Carlos Romero (66), el dueño del horno calero clandestino de Los Berros quedó preso, pero en su casa. No podrá salir de su domicilio por el plazo de un mes. El fiscal Nicolás Schiattino y el ayudante fiscal Ignacio Domínguez de UFI Delitos Especiales N°3 solicitaron la prisión domiciliaria porque consideraron que este hombre quedando en libertad puede influenciar en testigos y no cumplir con otras medidas.
El dueño del horno calero clandestino de Los Berros quedó preso
La fiscalía expresó que este hombre estando en libertad puede influenciar en testigos y no acatar las órdenes dadas, ya que a él en 2018 le clausuraron este mismo lugar y lo siguió trabajando.
La fiscalía dio a conocer que a Romero si le habían clausurado este “horno calero” en 2018 y que él lo había seguido trabajando igual a pesar de tener una prohibición. Por tal razón le solicitaron al juez de Garantías Javier Figuerola esta medida coercitiva, para garantizar que no tenga contacto con nadie, ya que esta terrible muerte ocurrió en una localidad donde todos se conocen, Los Berros.
Si Romero no cumple con estas medidas, corre riesgo del beneficio de la domicilia y podría quedar alojado en el penal. La policía tiene la orden de ir de manera aleatoria a su casa para corroborar si él está ahí.
Esta medida cautelar para Romero es por el plazo de 30 días y la fiscalía tendrá 6 meses para investigar la causa. A lo largo de la investigación se tomará declaración a diferentes testigos, personas que trabajan para él. Carlos Romero, defendido por el doctor Ricardo Lorenzo Mira, no declaró este viernes.
Este horno calero precario ubicado por Ruta 153 en Los Berros ha quedado clausurado y nadie puede entrar hasta que la Justicia lo ordene. Está programado que se haga otra inspección ocular en la zona, que han dejado en claro que es muy peligrosa.

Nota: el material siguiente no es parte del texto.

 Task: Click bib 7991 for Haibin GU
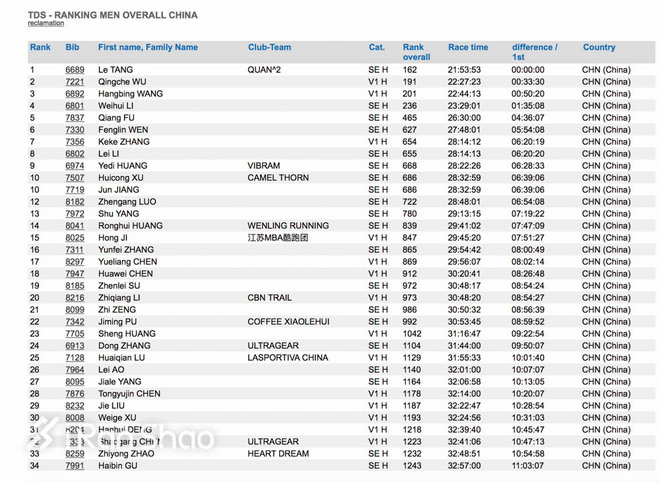(x=75, y=466)
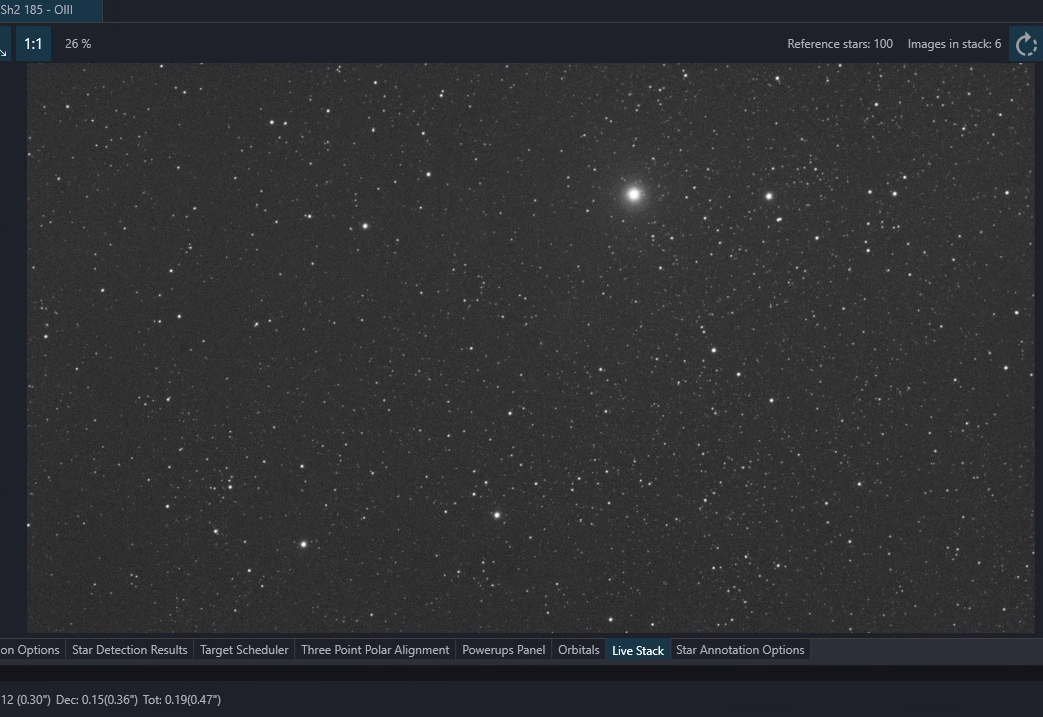Viewport: 1043px width, 717px height.
Task: Open the Three Point Polar Alignment tab
Action: tap(375, 650)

No se ha confirmado quién es este sujeto, pero se ha pedido oficios a diferentes entidades para saber si tiene algo registrado. Solo se dio a conocer que este lugar donde ocurrió la tragedia fue clausurado en 2018.
Este horno tiene unos 7 metros de profundidad y entre 15 y 20 metros de ancho era utilizado para la quema de piedra caliza. Según los investigadores llevaba encendido mucho tiempo y apagarlo no es fácil. El trabajo de apagarlo puede tardar entre 6 y 8 meses, informaron.